— start of Data for this exercise —

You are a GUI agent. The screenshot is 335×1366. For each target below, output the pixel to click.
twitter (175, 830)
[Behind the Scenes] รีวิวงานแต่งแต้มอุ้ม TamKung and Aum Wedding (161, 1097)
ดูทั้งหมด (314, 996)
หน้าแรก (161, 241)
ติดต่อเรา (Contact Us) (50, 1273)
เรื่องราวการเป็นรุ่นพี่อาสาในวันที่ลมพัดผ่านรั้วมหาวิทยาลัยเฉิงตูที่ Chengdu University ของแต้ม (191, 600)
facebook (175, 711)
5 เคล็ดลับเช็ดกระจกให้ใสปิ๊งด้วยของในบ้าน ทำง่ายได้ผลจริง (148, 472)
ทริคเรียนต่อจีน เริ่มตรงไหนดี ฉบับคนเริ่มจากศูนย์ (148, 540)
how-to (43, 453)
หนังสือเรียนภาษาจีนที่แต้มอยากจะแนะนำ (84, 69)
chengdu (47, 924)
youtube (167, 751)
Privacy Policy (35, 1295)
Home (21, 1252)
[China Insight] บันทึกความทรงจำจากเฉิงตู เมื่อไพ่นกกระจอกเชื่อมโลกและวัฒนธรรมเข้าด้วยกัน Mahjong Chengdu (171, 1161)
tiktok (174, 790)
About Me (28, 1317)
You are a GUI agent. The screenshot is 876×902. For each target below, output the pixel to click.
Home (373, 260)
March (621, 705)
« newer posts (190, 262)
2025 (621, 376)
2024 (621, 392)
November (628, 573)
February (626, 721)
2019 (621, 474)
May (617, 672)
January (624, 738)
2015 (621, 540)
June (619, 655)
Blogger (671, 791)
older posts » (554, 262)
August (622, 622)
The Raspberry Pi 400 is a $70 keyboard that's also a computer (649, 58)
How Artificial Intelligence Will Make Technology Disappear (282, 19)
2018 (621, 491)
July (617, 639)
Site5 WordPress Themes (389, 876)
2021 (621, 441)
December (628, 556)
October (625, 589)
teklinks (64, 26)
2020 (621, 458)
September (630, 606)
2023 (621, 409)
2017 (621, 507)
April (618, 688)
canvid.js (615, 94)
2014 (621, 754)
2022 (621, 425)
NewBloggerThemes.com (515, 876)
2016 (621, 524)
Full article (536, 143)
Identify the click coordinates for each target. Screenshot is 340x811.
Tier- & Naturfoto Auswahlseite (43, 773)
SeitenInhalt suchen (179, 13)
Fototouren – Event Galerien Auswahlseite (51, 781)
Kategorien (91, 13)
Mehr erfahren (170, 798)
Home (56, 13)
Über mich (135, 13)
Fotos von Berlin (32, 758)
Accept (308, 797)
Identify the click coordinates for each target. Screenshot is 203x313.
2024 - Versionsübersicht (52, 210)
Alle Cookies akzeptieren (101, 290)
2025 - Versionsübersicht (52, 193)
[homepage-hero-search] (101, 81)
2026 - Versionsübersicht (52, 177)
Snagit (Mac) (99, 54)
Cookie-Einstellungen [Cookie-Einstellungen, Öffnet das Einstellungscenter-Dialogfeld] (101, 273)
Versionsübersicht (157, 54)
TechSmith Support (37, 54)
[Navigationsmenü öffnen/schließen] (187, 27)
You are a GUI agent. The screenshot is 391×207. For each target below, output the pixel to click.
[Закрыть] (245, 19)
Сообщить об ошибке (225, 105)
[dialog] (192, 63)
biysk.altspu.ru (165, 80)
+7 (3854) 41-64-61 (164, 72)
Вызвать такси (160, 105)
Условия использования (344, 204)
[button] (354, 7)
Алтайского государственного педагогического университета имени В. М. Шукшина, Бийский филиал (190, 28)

— end of Data for this exercise —

● Do this:
Lay out every one of the lines above as a Markdown table with the columns "No." and "Line", numbering the rows in order and leaving out any blank lines.

● Written solution:
| No. | Line |
|---|---|
| 1 | You are a GUI agent. The screenshot is 335×1366. For each target below, output the pixel to click. |
| 2 | twitter (175, 830) |
| 3 | [Behind the Scenes] รีวิวงานแต่งแต้มอุ้ม TamKung and Aum Wedding (161, 1097) |
| 4 | ดูทั้งหมด (314, 996) |
| 5 | หน้าแรก (161, 241) |
| 6 | ติดต่อเรา (Contact Us) (50, 1273) |
| 7 | เรื่องราวการเป็นรุ่นพี่อาสาในวันที่ลมพัดผ่านรั้วมหาวิทยาลัยเฉิงตูที่ Chengdu University ของแต้ม (191, 600) |
| 8 | facebook (175, 711) |
| 9 | 5 เคล็ดลับเช็ดกระจกให้ใสปิ๊งด้วยของในบ้าน ทำง่ายได้ผลจริง (148, 472) |
| 10 | ทริคเรียนต่อจีน เริ่มตรงไหนดี ฉบับคนเริ่มจากศูนย์ (148, 540) |
| 11 | how-to (43, 453) |
| 12 | หนังสือเรียนภาษาจีนที่แต้มอยากจะแนะนำ (84, 69) |
| 13 | chengdu (47, 924) |
| 14 | youtube (167, 751) |
| 15 | Privacy Policy (35, 1295) |
| 16 | Home (21, 1252) |
| 17 | [China Insight] บันทึกความทรงจำจากเฉิงตู เมื่อไพ่นกกระจอกเชื่อมโลกและวัฒนธรรมเข้าด้วยกัน Mahjong Chengdu (171, 1161) |
| 18 | tiktok (174, 790) |
| 19 | About Me (28, 1317) |
| 20 | You are a GUI agent. The screenshot is 876×902. For each target below, output the pixel to click. |
| 21 | Home (373, 260) |
| 22 | March (621, 705) |
| 23 | « newer posts (190, 262) |
| 24 | 2025 (621, 376) |
| 25 | 2024 (621, 392) |
| 26 | November (628, 573) |
| 27 | February (626, 721) |
| 28 | 2019 (621, 474) |
| 29 | May (617, 672) |
| 30 | January (624, 738) |
| 31 | 2015 (621, 540) |
| 32 | June (619, 655) |
| 33 | Blogger (671, 791) |
| 34 | older posts » (554, 262) |
| 35 | August (622, 622) |
| 36 | The Raspberry Pi 400 is a $70 keyboard that's also a computer (649, 58) |
| 37 | How Artificial Intelligence Will Make Technology Disappear (282, 19) |
| 38 | 2018 (621, 491) |
| 39 | July (617, 639) |
| 40 | Site5 WordPress Themes (389, 876) |
| 41 | 2021 (621, 441) |
| 42 | December (628, 556) |
| 43 | October (625, 589) |
| 44 | teklinks (64, 26) |
| 45 | 2020 (621, 458) |
| 46 | September (630, 606) |
| 47 | 2023 (621, 409) |
| 48 | 2017 (621, 507) |
| 49 | April (618, 688) |
| 50 | canvid.js (615, 94) |
| 51 | 2014 (621, 754) |
| 52 | 2022 (621, 425) |
| 53 | NewBloggerThemes.com (515, 876) |
| 54 | 2016 (621, 524) |
| 55 | Full article (536, 143) |
| 56 | Identify the click coordinates for each target. Screenshot is 340x811. |
| 57 | Tier- & Naturfoto Auswahlseite (43, 773) |
| 58 | SeitenInhalt suchen (179, 13) |
| 59 | Fototouren – Event Galerien Auswahlseite (51, 781) |
| 60 | Kategorien (91, 13) |
| 61 | Mehr erfahren (170, 798) |
| 62 | Home (56, 13) |
| 63 | Über mich (135, 13) |
| 64 | Fotos von Berlin (32, 758) |
| 65 | Accept (308, 797) |
| 66 | Identify the click coordinates for each target. Screenshot is 203x313. |
| 67 | 2024 - Versionsübersicht (52, 210) |
| 68 | Alle Cookies akzeptieren (101, 290) |
| 69 | 2025 - Versionsübersicht (52, 193) |
| 70 | [homepage-hero-search] (101, 81) |
| 71 | 2026 - Versionsübersicht (52, 177) |
| 72 | Snagit (Mac) (99, 54) |
| 73 | Cookie-Einstellungen [Cookie-Einstellungen, Öffnet das Einstellungscenter-Dialogfeld] (101, 273) |
| 74 | Versionsübersicht (157, 54) |
| 75 | TechSmith Support (37, 54) |
| 76 | [Navigationsmenü öffnen/schließen] (187, 27) |
| 77 | You are a GUI agent. The screenshot is 391×207. For each target below, output the pixel to click. |
| 78 | [Закрыть] (245, 19) |
| 79 | Сообщить об ошибке (225, 105) |
| 80 | [dialog] (192, 63) |
| 81 | biysk.altspu.ru (165, 80) |
| 82 | +7 (3854) 41-64-61 (164, 72) |
| 83 | Вызвать такси (160, 105) |
| 84 | Условия использования (344, 204) |
| 85 | [button] (354, 7) |
| 86 | Алтайского государственного педагогического университета имени В. М. Шукшина, Бийский филиал (190, 28) |